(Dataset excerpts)
-- Opening Marker --

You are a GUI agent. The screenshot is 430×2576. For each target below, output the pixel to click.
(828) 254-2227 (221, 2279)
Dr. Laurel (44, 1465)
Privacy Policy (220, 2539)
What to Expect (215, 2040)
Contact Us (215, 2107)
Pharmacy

-- Closing Marker --

→ About this task: Repeat, word for word, every line from the line that contains "(828) 254-2227 (221, 2279)" to the end of the entries; include both of those lines and no others.

→ Answer section:
(828) 254-2227 (221, 2279)
Dr. Laurel (44, 1465)
Privacy Policy (220, 2539)
What to Expect (215, 2040)
Contact Us (215, 2107)
Pharmacy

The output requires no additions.